Shatter cones in sandstones were reported by Crósta et al. (2006) from the Ghisolfi sand pit (Figs. 13a and 13b). They form individual cones of 12–25 cm in size.

Figure 13.

 Shatter cones from the Vargeão structure. a and b) Shatter cones in sandstone found in the Ghisolfi pit (S26°49.05′/W52°10.87′). c and d) Shatter cones in basalt (S26°48.90′/W52°09.75′).

However, we recently found shatter cones in basalt near the center of the structure, in a couple of outcrops located a few hundred meters from that of the polymict breccias (see Fig. 6 for location). These shatter cones comprise aggregates of small nested cones, with individual cones ranging in size from 2 to 7 cm (Figs. 13c and 13d); they are similar (but smaller) to the ones found in the Vista Alegre impact crater (Crósta et al. 2010b). The shatter cones are formed in fine-grained basalt, which otherwise is apparently unshocked, and contains volcanic glass, with incipient crystallization and devitrification, and randomly distributed mm-sized euhedral hexagonal opaque minerals. A reddish layer appears decorating the striated surface, possibly constituting alteration or melt, but not resolvable under the optical microscope.
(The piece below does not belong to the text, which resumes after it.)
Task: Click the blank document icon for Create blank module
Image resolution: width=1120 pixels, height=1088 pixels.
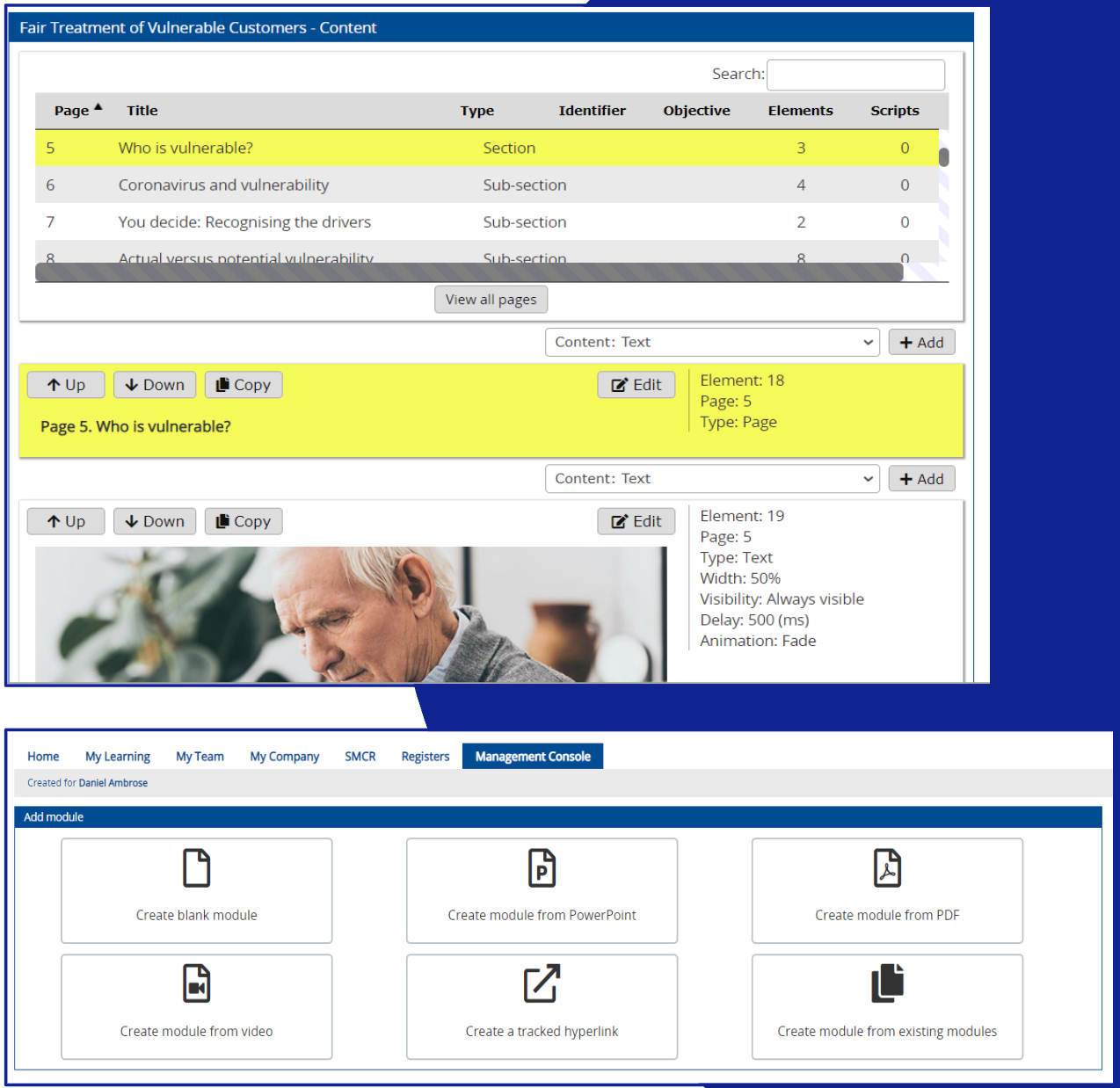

The alleged presence of PDFs (Hachiro et al. 1993) could not be confirmed in the samples analyzed herein. However, a pebble from one of the conglomeratic layers found at the Ghisolfi sand pit shows the presence of so-called feather features (Figs. 14a and 14b). This type of shock feature has been described by French et al. (2004) and was recently discovered in samples from many impact structures worldwide (Kenkmann and Poelchau 2009; Poelchau and Kenkmann 2011). Feather features occur as short, parallel to subparallel lamellae with a similar spacing as planar deformation features (PDF). These lamellae are always found in combination with a planar fracture (PF) from which they emanate. Feather features are crystallographically controlled and mainly occur along (0001), inline image, and inline image. The feather features observed herein are developed along (0001) planar fractures crosscutting the whole pebble and form angles of 50°–60° with respect to the main fracture (Figs. 14a and 14b). The majority of the observed feather feature lamellae emanate from the PF. Microscopic analysis of quartz grains with feather features shows that their formation is linked to shearing along the associated PF during shock deformation (Poelchau and Kenkmann 2011). The generation of shear fractures with feather features in plane wave shock recovery experiments suggests a pressure range of approximately 7–10 GPa, although further constraints are needed for an upper and lower pressure limit (Poelchau and Kenkmann 2011). In the recent formation model, feather features are believed to be formed by tensile stresses during rapid shock unloading. The release of strong lattice strain along the planar fracture (PF) causes the concentration of feather features at the planar fracture.

Figure 14.

 Feather features (FF) in quartz emanating from (0001) planar fractures (PF) (a), and in addition from {10–11} (b). Some feather features in (b) are curvilinear at their tip suggesting that they propagate as cracks without crystallographic control. Figures (a) and (b) are from a pebble in the sandstone conglomerate (Botucatu/Pirambóia Formation) from the Ghisolfi sand pit (S26°49.05′/W52°10.87′). For more information, see text.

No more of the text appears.